Primary school children in York have been finding answers to these questions while having a lot of fun thanks to a project on sustainable food, organised by the CGE and the MLA (Museums, Libraries and Archives). Mick Bradley, Jenny Zobel from CGE and Lucy Knock from the Castle Museum, went to Yearsley Grove and Park Grove Primary Schools to run a series of workshops on fish and fishing, milk and chocolate. Children explored the history of milk with a help of a fascinating collection of milk containers from Victorian times to today.  They performed their own lively role plays to illustrate the role of chocolate from the time of the Aztecs to modern days, include the story of chocolate in York and the development of Fair Trade and the Divine Company. The children learned a lot about the importance of sustainability by playing games created by the team, such of ‘Snap Fish’, ‘Fishing for Facts’ and ‘Global Fish Dishes’. They also enjoyed listening to the tale of Anancy and the Fisherman and watching a slide-show on Life of a West African Fishing Village

If you would like to know more about this project or how the workshop could be run at your school please contact cge@yorksj.ac.uk

A pack has been developed and will soon be available on line or to borrow from CGE

FREE Courses

.Becoming a Fair Trade School

Tuesday 20th May 2008
York St John University
9:30am – 3:15pm
Introducing Fair Trade activities in school provides opportunities to enhance many areas of the curriculum and explore citizenship from a global perspective. It gives students an opportunity to participate and take responsibility for their decisions as well as encouraging critical thinking and contributing to ‘Every Child Matters’ and ‘Education for Sustainable Development’

For more details contact Mick Bradley on 01904 876838 or: cge@yorksj.ac.uk
To book contact: Claire Barker, NYBEP, T: 01904 693632, E: clairebarker@nybep.org.uk

Global School Partnerships & A Global Dimension in the Curriculum

This FREE course is aimed at all teachers involved in learning partnerships or those considering developing a partnership with a Southern school.

Provided information:

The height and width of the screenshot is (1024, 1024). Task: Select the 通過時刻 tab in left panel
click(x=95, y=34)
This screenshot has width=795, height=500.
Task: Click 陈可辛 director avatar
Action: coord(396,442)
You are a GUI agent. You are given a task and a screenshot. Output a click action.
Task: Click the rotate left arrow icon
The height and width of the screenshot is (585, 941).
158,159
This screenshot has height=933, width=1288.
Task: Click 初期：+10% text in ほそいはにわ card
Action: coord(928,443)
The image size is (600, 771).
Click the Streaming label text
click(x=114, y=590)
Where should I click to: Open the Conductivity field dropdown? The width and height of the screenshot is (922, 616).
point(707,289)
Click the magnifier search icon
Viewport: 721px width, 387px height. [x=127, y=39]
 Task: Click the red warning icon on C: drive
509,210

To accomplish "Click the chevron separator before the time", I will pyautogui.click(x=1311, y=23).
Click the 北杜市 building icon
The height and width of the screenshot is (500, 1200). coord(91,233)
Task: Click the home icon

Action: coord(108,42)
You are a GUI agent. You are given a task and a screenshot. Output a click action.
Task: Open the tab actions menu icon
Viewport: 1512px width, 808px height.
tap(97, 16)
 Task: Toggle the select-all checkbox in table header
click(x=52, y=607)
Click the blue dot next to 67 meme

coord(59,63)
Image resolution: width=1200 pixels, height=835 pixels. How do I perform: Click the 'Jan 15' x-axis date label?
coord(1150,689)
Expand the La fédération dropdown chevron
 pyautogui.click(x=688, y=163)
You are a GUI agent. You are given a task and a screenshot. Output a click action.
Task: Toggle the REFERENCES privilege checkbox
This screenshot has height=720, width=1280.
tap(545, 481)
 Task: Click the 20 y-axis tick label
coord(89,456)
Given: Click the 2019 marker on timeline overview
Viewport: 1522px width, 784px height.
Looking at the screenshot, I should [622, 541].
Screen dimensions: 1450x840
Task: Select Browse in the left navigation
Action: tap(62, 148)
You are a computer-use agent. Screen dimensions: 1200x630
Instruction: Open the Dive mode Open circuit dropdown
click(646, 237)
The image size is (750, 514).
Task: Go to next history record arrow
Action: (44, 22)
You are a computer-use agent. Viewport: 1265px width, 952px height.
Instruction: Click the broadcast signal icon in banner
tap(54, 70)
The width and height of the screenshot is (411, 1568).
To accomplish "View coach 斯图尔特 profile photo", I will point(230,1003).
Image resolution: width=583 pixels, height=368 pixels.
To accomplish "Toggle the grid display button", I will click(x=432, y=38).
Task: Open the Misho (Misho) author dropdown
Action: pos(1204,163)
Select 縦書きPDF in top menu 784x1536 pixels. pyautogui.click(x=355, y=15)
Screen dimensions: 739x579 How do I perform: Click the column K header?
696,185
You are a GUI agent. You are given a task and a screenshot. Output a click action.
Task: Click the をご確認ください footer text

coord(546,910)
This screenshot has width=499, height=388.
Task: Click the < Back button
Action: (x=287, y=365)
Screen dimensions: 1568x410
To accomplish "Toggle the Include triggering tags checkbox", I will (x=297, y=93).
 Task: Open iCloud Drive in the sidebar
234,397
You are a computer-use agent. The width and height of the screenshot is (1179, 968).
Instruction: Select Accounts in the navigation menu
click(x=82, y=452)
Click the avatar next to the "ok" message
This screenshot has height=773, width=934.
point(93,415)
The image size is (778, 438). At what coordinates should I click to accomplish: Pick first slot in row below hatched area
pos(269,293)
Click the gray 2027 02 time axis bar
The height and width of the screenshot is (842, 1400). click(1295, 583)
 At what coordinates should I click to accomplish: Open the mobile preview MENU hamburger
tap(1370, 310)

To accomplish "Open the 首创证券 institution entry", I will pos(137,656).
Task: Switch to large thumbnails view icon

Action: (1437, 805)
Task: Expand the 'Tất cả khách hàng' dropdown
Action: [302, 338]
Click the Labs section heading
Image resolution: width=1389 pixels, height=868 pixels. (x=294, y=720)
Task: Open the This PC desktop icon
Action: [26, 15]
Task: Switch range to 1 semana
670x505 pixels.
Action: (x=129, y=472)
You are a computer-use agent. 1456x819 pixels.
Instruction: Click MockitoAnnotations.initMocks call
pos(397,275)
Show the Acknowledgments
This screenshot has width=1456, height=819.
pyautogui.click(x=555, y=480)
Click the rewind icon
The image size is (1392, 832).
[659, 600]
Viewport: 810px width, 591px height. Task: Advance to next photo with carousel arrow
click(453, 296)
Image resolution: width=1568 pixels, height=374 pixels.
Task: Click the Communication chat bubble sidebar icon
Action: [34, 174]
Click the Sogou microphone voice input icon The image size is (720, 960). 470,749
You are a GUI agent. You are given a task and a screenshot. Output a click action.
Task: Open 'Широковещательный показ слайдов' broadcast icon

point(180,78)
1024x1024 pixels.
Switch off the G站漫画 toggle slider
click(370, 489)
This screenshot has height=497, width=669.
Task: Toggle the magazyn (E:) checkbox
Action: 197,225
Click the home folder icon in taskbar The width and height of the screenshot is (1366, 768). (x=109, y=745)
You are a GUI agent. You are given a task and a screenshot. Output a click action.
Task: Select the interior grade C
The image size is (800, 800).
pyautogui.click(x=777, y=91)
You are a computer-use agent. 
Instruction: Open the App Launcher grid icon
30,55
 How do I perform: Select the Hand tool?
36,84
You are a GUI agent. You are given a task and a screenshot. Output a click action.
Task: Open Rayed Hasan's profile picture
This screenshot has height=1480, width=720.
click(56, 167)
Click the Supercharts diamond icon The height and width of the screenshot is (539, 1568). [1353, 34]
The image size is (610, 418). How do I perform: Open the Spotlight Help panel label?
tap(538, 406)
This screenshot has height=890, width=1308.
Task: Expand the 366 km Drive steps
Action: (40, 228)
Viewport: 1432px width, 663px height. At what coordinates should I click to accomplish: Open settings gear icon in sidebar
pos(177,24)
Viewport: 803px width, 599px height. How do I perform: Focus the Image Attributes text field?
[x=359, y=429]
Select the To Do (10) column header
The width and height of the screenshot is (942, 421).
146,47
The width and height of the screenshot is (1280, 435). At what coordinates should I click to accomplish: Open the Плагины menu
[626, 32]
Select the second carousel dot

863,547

Work to do:
Answer these from the text about the York schools project and courses:
(a) Which two primary schools did the team visit to run the workshops?
(b) Where is the "Becoming a Fair Trade School" course held?
(c) Who takes bookings for that course?

Answer to the exercise:
(a) Yearsley Grove and Park Grove Primary Schools
(b) York St John University
(c) Claire Barker at NYBEP